Wie viele Unternehmen davon betroffen sind, lässt sich allein schon an den Trends der vergangenen Jahre erkennen. So stark wie Schönheitsoperationen und kleinere ästhetische Eingriffe oder auch der Wellness-Sektor in den vergangenen Jahren nachgefragt wurden, so groß ist auch die Anzahl der Produkte und Gerätschaften, die mit diesen Märkten und Entwicklungen im Zusammenhang stehen.

Insbesondere jene Hersteller, die bislang keine Produkte aus dem Geltungsbereich der MDR in ihrem Portfolio hatten, haben keine Erfahrung mit den Richtlinien und den damit zusammenhängenden Konformitätsnachweisen. Dennoch gelten für Artikel ohne medizinische Zwecke nun die gleichen Bestimmungen hinsichtlich Qualität und Anwenderschutz wie für „echte“ Medizinprodukte.

⁂

- **Aufgabenstellung**
1. Übersetze aus dem Textauszug über die MDR den Satz »Dennoch gelten für Artikel ohne medizinische Zwecke nun die gleichen Bestimmungen hinsichtlich Qualität und Anwenderschutz wie für „echte“ Medizinprodukte.« ins Englische.
2. Führe den Textauszug über die MDR im Anschluss an seinen letzten Satz fort.

- **Bereitgestellte Angaben**
⁂

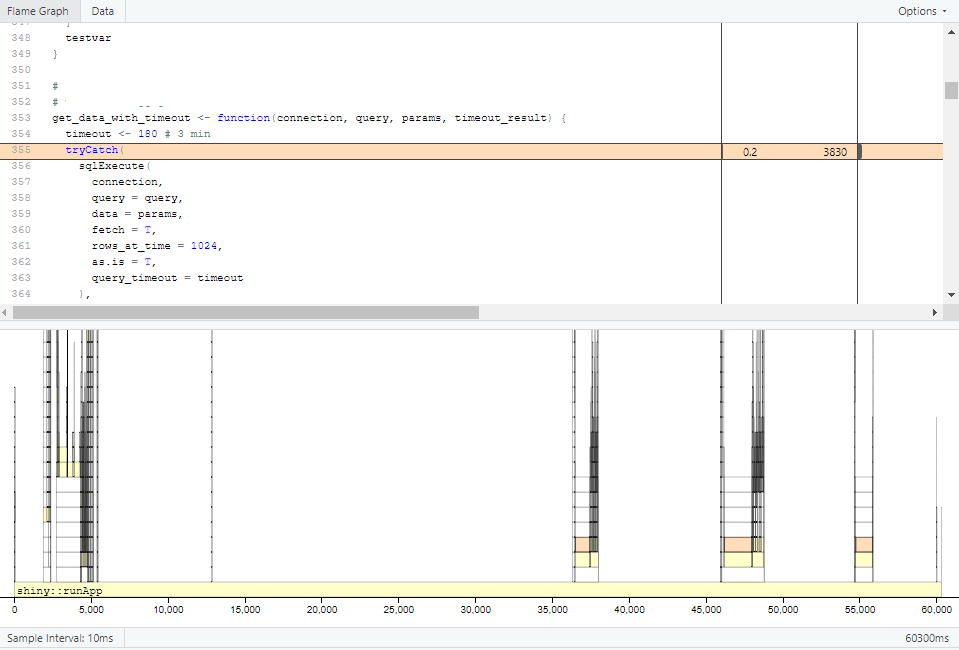The height and width of the screenshot is (650, 959).
Task: Click the horizontal scrollbar right arrow
Action: point(935,312)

⁂

- **Erwartete Antworten**
1. Nevertheless, the same provisions regarding quality and user protection now apply to articles without medical purposes as to “genuine” medical devices.

2.
Klare Linien schon im eigenen Betrieb etablieren

Solche Produzenten müssen sich klar werden, dass nur Benannte Stellen zertifizieren können, dass ein Artikel oder eine Gerätschaft die Anforderungen der MDR erfüllt. Diese Prüfungen können und müssen seitens des herstellenden Unternehmens aber so gut wie möglich vorbereitet werden. Wenn wenig Routine mit diesem Thema im Unternehmen vorhanden ist – wovon bei Firmen ohne bisherigen medizinischen Produktfokus ausgegangen werden kann – ist dies umso aufwändiger. Die Eigenschaften des Artikels sind technisch zu dokumentieren und klinisch zu bewerten. Sichergestellt wird das durch eine – gegebenenfalls noch zu schaffende – innerbetriebliche Qualitätssicherung.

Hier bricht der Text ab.